In SMACNA-related government news, SMACNA and its labor-management coalition allies are mobilizing to cut down a misguided and partisan House effort by a few dozen members to invoke the Congressional Review Act (CRA) to kill the new Davis-Bacon rules. This effort seeks to repeal the recently effective regulations before they impact the construction project bidding and improve long overdue public labor standards. The reformed and modernized Davis-Bacon rules took effect Oct. 23 after more than a year of hearings, drafting sessions and countless improvements and revisions. 

SMACNA expressed its strongest opposition to H.J. Res. 103 and enthusiastically endorsed the recently issued and long overdue final rules to modernize and simplify compliance with the Davis-Bacon Act. By supporting the Department of Labor’s Wage and Hour Division multi-year effort to produce comprehensively updated final rules, you are supporting construction workforce training quality, public project safety and productivity. Prevailing wage laws and registered apprenticeship standards are important to our thousands of public and private sector markets contracting firms and their hundreds of thousands of highly skilled construction trades employees.

Also, the Inflation Reduction Act of 2022 (IRA), Public Law 117-169, not only introduced a range of new and enhanced clean energy-related tax credits, but also created two new ways for commercial, residential taxpayers and tax-exempt entities to monetize tax credits for direct payment to taxpayers on approved projects.  

First, under Section 6417, tax-exempt and government entities (and for certain credits, taxable entities as well) can elect to receive tax credits as a fully refundable payment.  
Second, under Section 6418, non-tax-exempt taxpayers can elect to transfer all or a portion of tax credits to unrelated parties for cash.

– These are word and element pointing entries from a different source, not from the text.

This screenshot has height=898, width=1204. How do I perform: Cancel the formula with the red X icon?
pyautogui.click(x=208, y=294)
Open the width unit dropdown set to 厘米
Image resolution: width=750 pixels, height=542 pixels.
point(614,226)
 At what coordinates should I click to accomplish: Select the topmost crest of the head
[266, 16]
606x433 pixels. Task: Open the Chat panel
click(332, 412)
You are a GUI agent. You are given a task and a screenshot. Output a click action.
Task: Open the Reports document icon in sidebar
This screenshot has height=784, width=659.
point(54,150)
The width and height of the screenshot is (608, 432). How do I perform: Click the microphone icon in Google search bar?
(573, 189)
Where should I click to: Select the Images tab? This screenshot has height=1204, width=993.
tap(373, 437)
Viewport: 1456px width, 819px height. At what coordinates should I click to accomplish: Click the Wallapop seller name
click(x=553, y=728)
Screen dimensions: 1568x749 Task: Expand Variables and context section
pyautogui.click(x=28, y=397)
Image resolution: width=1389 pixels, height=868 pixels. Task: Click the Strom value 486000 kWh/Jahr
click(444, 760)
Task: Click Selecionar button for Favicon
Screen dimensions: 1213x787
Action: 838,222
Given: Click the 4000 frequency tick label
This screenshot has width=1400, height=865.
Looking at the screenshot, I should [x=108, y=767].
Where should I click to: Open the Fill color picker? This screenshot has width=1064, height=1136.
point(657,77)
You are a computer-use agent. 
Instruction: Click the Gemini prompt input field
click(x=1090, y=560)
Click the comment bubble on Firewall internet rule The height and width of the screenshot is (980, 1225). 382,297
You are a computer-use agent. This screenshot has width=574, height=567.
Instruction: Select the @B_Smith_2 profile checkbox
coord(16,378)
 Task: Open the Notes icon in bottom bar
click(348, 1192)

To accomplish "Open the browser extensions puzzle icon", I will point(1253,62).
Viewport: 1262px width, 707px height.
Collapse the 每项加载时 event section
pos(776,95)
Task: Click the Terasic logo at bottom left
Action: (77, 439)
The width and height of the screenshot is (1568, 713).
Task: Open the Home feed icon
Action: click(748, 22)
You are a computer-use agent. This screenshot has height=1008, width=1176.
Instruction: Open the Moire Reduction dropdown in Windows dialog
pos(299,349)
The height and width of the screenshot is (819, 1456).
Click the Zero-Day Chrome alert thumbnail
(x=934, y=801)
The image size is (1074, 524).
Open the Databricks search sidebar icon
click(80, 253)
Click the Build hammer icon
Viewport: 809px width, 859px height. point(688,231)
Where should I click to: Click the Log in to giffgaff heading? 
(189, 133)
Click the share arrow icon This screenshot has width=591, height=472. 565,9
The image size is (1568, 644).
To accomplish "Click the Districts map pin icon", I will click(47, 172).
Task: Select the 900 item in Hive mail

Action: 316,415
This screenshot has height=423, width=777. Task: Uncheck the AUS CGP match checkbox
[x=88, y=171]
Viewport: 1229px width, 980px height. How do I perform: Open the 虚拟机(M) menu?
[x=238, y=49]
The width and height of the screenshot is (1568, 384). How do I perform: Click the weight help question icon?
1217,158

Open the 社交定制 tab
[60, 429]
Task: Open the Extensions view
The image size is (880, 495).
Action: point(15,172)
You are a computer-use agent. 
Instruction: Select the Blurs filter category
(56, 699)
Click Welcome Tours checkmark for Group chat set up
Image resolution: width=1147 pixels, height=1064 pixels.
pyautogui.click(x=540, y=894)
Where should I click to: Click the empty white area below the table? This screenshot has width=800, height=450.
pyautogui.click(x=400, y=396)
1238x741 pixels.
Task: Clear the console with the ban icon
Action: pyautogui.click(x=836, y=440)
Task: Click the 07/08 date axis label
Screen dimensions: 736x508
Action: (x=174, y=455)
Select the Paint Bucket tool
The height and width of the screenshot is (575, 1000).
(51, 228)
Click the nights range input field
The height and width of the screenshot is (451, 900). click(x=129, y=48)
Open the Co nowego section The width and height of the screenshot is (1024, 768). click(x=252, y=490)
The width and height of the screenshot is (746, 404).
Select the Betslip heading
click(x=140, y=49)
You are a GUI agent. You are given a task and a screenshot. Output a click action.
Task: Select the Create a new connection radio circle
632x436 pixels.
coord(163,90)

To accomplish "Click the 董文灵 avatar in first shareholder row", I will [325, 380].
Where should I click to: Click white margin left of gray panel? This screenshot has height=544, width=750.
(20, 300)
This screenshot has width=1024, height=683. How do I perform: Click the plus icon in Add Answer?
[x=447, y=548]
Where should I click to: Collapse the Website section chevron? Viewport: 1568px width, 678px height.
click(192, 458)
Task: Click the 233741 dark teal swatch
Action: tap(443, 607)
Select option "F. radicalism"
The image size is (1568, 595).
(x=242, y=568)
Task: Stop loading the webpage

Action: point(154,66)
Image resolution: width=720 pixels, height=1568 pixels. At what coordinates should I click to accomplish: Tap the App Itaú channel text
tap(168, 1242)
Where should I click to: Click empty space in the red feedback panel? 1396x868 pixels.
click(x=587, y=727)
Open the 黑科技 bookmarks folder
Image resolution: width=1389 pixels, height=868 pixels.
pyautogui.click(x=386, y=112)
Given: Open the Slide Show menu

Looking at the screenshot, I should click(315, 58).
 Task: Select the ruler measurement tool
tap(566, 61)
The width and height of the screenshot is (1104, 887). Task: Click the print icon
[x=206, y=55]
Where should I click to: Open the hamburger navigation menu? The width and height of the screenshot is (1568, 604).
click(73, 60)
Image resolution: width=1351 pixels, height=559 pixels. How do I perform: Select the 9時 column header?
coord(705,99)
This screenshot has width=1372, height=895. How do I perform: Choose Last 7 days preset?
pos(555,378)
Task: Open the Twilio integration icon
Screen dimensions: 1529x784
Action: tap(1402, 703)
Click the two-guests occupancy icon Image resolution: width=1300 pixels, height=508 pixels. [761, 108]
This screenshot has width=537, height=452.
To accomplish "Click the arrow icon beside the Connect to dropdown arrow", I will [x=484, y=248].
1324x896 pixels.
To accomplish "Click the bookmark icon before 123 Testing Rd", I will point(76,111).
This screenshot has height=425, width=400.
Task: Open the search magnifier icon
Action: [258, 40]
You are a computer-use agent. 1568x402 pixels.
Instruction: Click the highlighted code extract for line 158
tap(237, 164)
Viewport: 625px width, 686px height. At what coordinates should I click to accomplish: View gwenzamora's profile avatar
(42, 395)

SMACNA fully supports the IRA provisions enabling the Direct Pay (Section 6417) and Transferability Provisions (Section 6418). Before the IRA, it was not possible to monetize federal tax credits generated by renewable energy projects outside of tax equity financing structures. The intent behind the transferability and direct pay provisions is that they will allow for new investors to enter the market. This will allow for more stakeholders to use the credits to finance a greater variety of facilities more quickly and more affordably. 

SMACNA supports an expansive definition of “applicable entity,” including both private non-profit entities and public entities, including school districts, public utility districts and special purpose entities established by governments (such as joint action agencies, economic development corporations and joint powers authorities). 

SMACNA endorses that the applicable tax credit and any eligible bonus credit amounts (e.g., for prevailing wage and apprenticeship, domestic content, energy communities and low-income communities) are eligible for direct payment.

SMACNA argues that the final rule should make clear that there will be no waiver for labor standards, including prevailing wage and apprenticeship standards and that “bonus credit amounts” should only be available if the transferor complies with the applicable labor standards, and failing to comply with labor standards should result in “recapture” of “bonus credit amounts.”